* EXERCISE DIRECTIONS
Output exactly the lines from the one containing "Task: Click the part" through the final line of the entries below, both included, and skip the pictures.

[Screenshot grounding data]
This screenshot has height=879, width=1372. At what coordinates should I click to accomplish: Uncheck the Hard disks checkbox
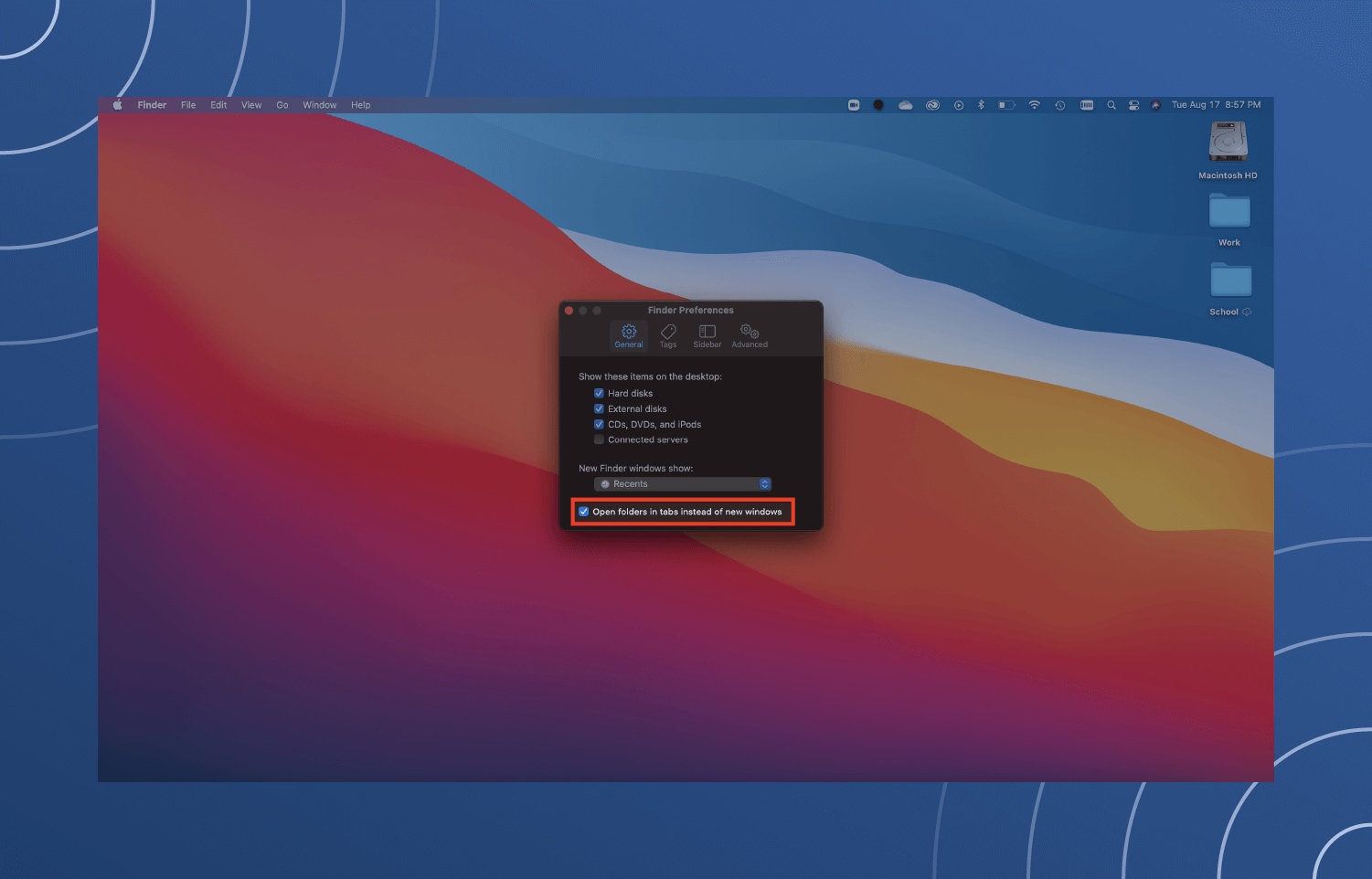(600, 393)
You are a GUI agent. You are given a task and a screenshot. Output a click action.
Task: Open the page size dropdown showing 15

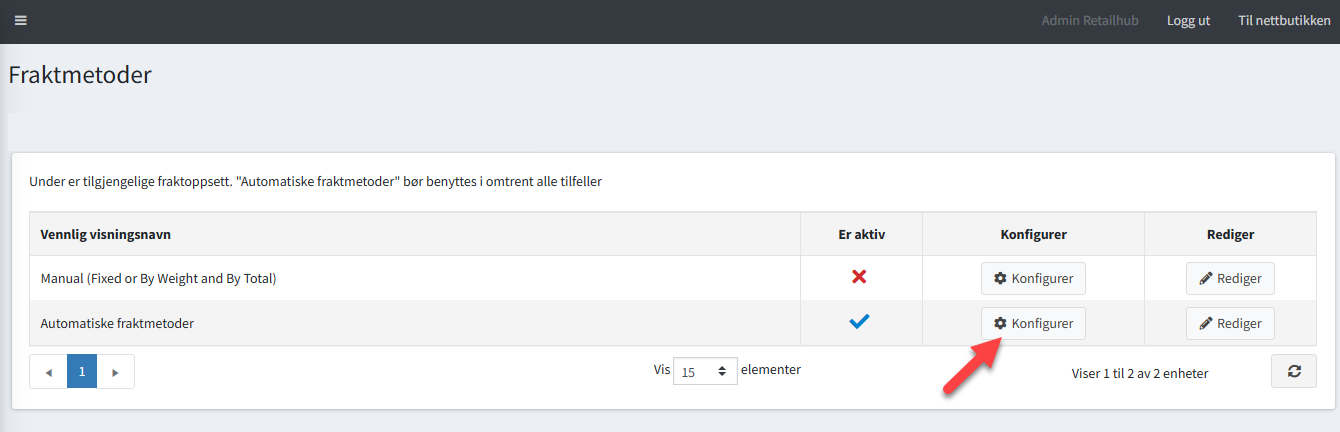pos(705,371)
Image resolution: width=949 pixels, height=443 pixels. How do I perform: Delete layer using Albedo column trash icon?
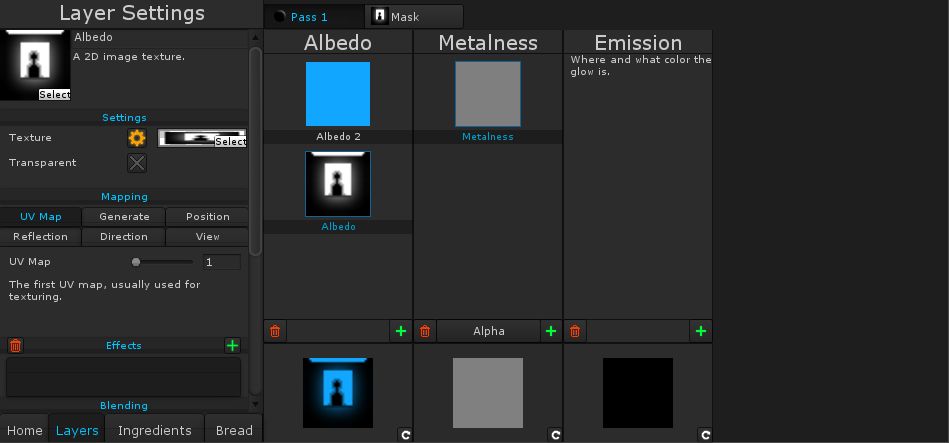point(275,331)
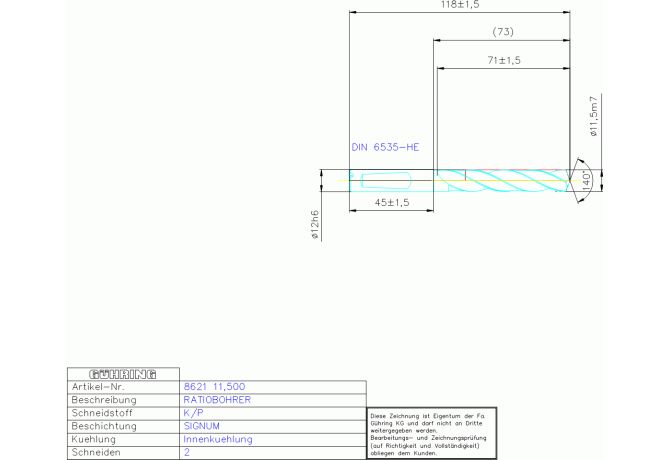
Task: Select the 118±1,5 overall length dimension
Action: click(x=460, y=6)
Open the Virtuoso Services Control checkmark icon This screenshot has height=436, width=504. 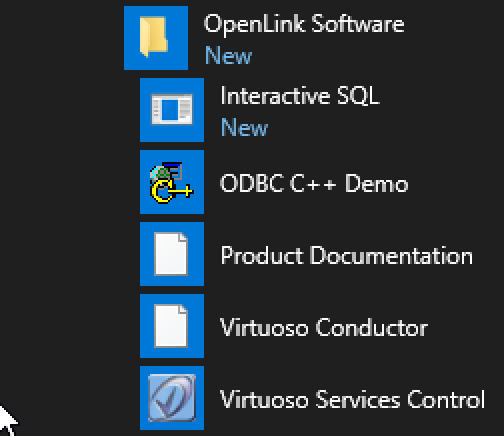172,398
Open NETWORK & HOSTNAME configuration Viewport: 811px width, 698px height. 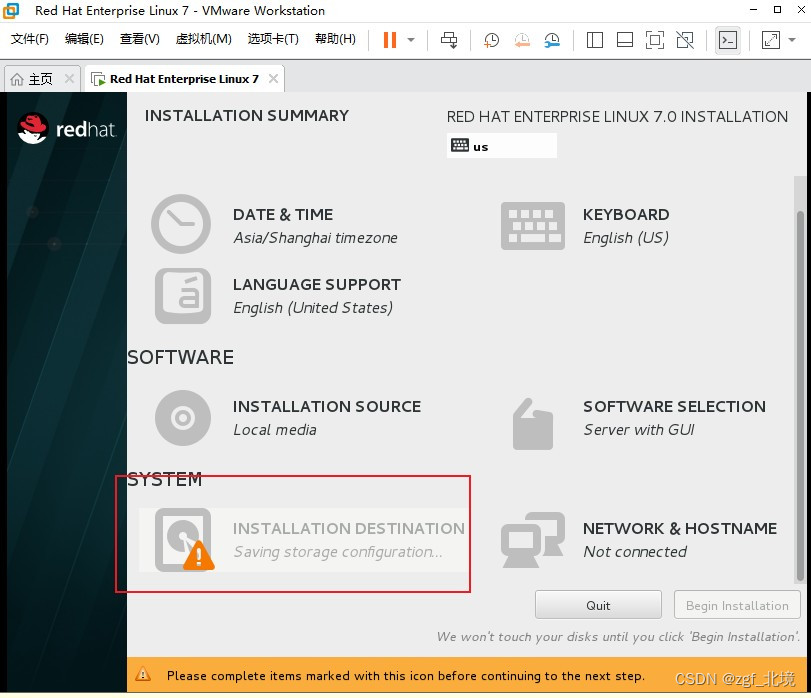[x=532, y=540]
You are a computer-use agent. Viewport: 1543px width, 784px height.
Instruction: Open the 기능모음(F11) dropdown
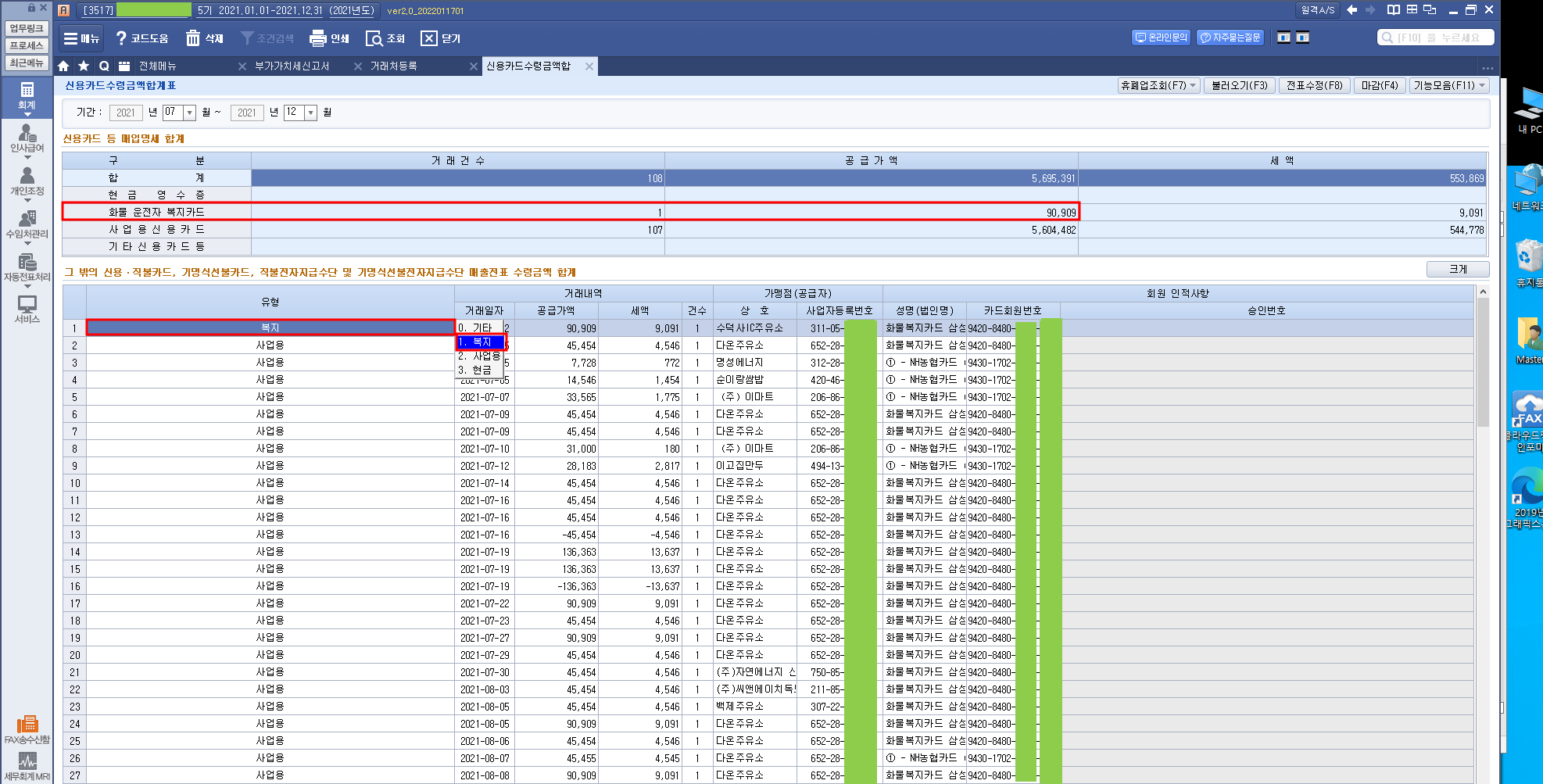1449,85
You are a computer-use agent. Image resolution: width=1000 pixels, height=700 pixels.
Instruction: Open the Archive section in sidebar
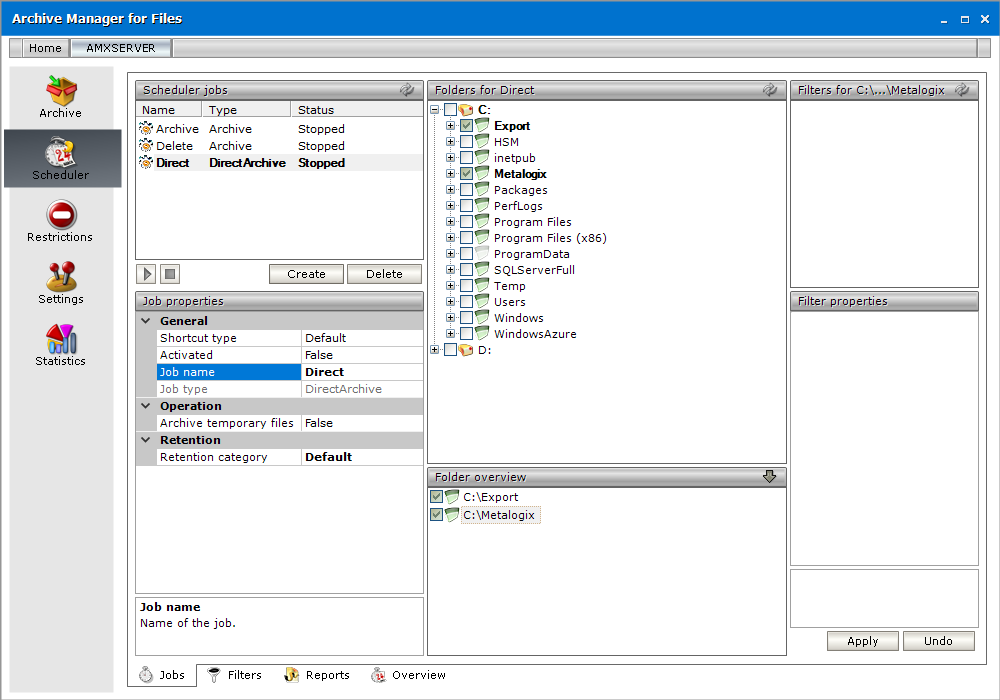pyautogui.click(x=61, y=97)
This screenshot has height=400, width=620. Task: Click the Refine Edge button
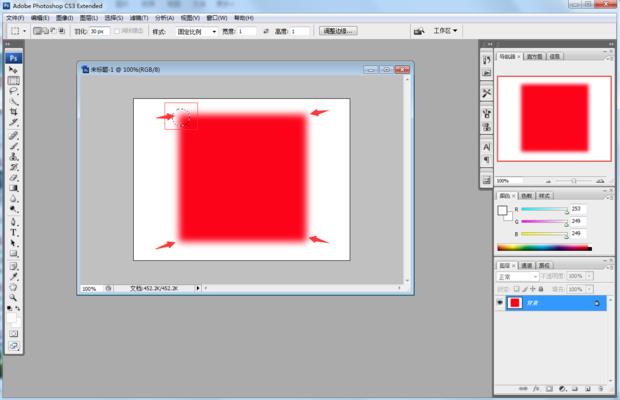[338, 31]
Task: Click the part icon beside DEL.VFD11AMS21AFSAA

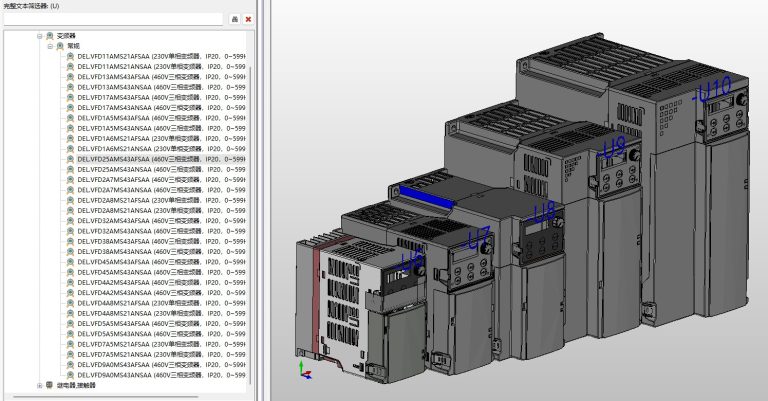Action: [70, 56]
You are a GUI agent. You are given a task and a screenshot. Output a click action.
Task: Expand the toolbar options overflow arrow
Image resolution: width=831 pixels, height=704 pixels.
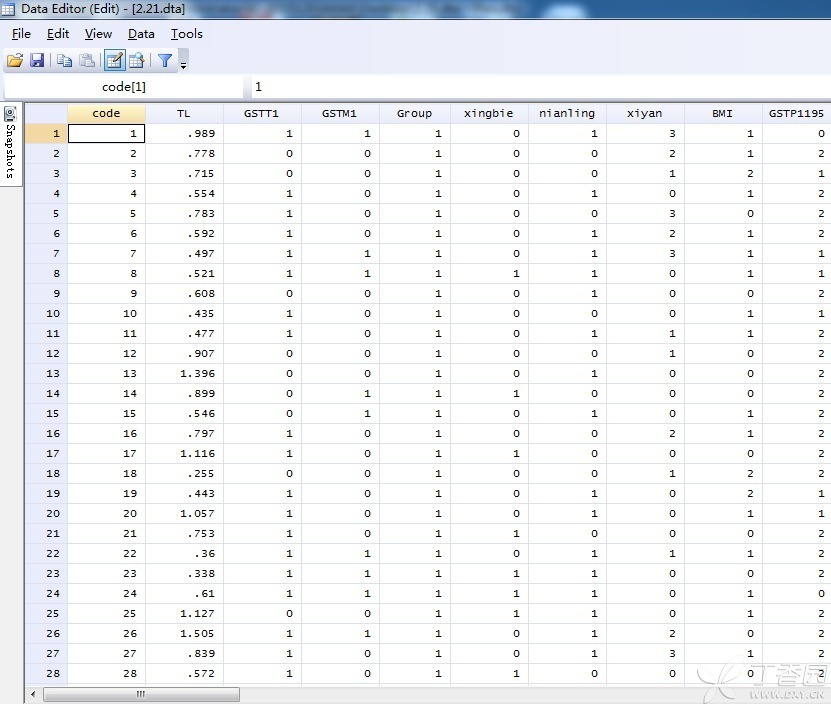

* TASK SOLUTION
Task: Click the part icon beside DEL.VFD11AMS21AFSAA

Action: [70, 56]
You are a GUI agent. You are given a task and a screenshot. Output a click action.
Task: Expand the toolbar options overflow arrow
Image resolution: width=831 pixels, height=704 pixels.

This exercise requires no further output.